Actually it’s just me and time is unfortunately at a premium. There’s a katrillion links in this post, not to mention those to demo software, plus followed up where possible. There’s also links to free software the Bang2writers have suggested. Short of testdriving every free software there’s not much else I could provide and like I said, time is limited. Feel free to try them yourself and offer your thoughts though?
I have used Movie Magic Screenwriter (first used its predecessor, ScriptThing) since its inception, and am very satisfied.

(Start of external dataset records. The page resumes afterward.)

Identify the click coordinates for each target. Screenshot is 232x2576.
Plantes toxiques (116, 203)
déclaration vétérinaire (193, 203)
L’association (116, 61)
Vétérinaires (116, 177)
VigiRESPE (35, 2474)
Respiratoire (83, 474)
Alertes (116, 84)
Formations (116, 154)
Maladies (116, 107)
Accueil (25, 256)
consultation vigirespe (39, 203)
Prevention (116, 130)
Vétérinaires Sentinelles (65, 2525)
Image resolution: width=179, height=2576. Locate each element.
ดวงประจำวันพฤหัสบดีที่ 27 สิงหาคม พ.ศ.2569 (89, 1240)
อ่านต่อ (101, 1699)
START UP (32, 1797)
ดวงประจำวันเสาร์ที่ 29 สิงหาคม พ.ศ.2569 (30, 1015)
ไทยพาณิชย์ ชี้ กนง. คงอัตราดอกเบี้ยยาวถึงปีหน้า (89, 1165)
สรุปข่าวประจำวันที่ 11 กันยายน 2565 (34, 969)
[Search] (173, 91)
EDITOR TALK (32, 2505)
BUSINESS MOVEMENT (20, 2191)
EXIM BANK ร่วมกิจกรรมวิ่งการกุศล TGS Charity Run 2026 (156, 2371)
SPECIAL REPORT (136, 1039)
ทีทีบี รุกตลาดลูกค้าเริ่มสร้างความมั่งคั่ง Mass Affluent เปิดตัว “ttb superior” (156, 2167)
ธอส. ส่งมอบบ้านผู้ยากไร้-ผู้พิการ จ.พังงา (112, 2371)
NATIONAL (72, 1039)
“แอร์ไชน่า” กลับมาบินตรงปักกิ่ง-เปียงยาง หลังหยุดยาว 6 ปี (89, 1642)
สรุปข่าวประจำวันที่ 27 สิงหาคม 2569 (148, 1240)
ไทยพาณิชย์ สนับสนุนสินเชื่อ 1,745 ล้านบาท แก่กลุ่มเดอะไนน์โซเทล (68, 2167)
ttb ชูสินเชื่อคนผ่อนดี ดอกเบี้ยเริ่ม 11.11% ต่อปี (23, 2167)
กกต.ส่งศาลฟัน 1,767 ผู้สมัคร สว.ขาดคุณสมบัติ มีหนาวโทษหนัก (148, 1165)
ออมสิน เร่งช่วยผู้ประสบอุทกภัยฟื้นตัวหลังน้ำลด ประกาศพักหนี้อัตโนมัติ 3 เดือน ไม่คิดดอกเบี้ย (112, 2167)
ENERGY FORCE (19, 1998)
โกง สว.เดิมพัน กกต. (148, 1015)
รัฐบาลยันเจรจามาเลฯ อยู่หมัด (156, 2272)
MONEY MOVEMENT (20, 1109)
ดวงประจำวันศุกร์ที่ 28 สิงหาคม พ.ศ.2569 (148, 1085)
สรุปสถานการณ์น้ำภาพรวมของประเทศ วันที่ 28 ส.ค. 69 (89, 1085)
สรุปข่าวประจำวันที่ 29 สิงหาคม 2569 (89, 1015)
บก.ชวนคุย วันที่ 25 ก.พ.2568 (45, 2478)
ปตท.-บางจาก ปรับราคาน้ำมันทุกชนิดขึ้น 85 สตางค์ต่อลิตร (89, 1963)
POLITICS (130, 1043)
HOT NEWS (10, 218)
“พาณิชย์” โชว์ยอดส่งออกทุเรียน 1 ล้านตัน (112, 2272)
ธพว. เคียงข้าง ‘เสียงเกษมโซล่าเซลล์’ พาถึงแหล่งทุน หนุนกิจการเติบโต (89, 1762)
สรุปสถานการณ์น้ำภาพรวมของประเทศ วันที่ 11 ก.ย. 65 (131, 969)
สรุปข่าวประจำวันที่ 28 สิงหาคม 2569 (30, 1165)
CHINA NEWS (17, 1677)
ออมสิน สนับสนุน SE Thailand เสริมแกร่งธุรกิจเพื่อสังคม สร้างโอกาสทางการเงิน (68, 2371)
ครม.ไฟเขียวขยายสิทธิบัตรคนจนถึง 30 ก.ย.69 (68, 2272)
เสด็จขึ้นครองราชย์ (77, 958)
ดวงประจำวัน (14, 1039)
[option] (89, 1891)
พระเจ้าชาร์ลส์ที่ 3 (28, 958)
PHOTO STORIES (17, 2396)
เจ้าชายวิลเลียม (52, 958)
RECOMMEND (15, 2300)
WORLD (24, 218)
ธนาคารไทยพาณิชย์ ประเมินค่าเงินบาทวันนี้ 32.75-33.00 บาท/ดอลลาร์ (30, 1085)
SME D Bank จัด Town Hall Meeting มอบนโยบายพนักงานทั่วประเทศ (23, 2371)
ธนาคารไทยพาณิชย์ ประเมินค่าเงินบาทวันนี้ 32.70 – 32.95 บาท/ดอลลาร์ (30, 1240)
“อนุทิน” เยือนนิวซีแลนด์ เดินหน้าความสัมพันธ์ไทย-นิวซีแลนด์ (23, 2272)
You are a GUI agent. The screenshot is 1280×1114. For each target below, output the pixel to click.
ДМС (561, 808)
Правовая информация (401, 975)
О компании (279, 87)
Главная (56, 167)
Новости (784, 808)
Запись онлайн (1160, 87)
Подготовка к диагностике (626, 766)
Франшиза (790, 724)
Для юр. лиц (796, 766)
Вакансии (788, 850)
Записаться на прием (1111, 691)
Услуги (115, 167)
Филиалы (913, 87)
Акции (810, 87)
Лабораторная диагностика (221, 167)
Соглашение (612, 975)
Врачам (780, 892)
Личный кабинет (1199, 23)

I particularly like the way that boxes for outline elements such as Act, Sequence, Scene, and Beats can be displayed in the script screen and/or in the NaviDoc panel, which is located beside the screen.
This allows me to plan out my story, so that I have a very clear visual ‘plan’ of what to do.
Working this way, you literally fill-in the blanks between these elements.
As someone said above, the Movie Magic interface may not look modern, but that is a small price to pay for a programme which is reliable, imports completely accurately 99% of the time, and is rock solid.
I did try Final Draft some years ago, and have had a look at most of the other screenwriting software out there, but Movie Magic Screenwriter seems to be head-and-shoulders ahead of the rest in terms of functionality and reliability.
I started using Amazon Storywriter and found it fantastic. It’s simple, easy and… FREE… what more can you ask for…
What more, if you decide to move to Final Draft, which is the only one I would concider, it has the format that you can use to upload whatever you wrote to Final Draft, so you do not lose anything…
for Slugline. FD export, remembers character names, great formatting, simple to use, supported, scene index. I’ve never needed to look elsewhere.